For historians in the current post-positivistic climate, science has ceased to be the exclusively logical and empirical inquiry it once was, clearly and cleanly separable from theology, metaphysics, and other speculative or "mythic" forms of thought.(8) The impact of this historiography is such that many philosophers of science no longer exclude all but "matters of fact and ratiocination" from science and have even come so far as to call into question the old demarcation game itself.(9) Historical considerations aside, on purely epistemological grounds some have argued that "there is apparently no epistemic feature or set of such features which all and only the 'sciences' exhibit.... It is time me abandoned that lingering 'scientistic' prejudice which holds that 'the sciences' and sound knowledge are coextensive; they are not."(10)

Where ancient Mesopotamian traditions are concerned, it would seem that the "scientistic prejudice" does linger and old demarcations prevail. Otherwise, why do ideas persist such as that science begins only with the Greeks and continues to evolve to the present day?(11) Or that genuine science in Babylonia begins with the mathematical astronomy at the end of the sixth century B.C.? The reason for this surely has to do with the fact that the cuneiform "scientific texts," whatever these are taken to include and however they are defined, are our earliest known historical sources for science; and so, inquiring into Mesopotamian science carries the extra burden of inquiring into the origins of science. To raise the question of when science begins already implies a demarcation between science and pre-science, or non-science, but the "scientistic prejudice" becomes explicit when, as von Staden said, "the quest for the 'origins' of science often is tacitly accompanied by a search for ancient motivations that resemble modern scientific ones."(12)
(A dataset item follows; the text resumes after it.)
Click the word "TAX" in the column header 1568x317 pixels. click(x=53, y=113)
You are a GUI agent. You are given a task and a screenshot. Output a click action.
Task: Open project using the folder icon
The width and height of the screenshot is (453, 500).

If, however, classification of the omen texts is not to be based on an argument from affinity with modern or other known sciences, on what set of criteria is it to be based? We may strive not to distort ancient systems of thought by the imposition of our own definitions and criteria and may try to determine the content, aims, and methods of such systems "from within." But surely if the discipline of scholarly divination bears no relation to the discipline we have defined and determined by our own social and cultural consensus to be science, why do we seek to classify the native discipline of omens as "science" at all? Without attributing any necessary universal criteria to science, I think a simple answer is that, correctly or incorrectly, we recognize in this Mesopotamian tradition aspects of what we term science in our, i.e., the Western tradition. However, carefully we may try to reconstruct the terms of an "alien" system on the basis of primary texts, the meaning of the term science is not entirely recreated in every scholarly historical investigation. Though our classification of Mesopotamian divination as "science" probably would make no sense to a Babylonian, it serves to make comprehensible to us some aspects of this ancient intellectual tradition by connoting a number of features: among them, empiricism and systematization of knowledge. Within the wider framework of assessing cuneiform sources in terms of the criteria by which Mesopotamian divination might be classified as science, the present paper tackles only one such criterion, namely, the empirical character of the omens.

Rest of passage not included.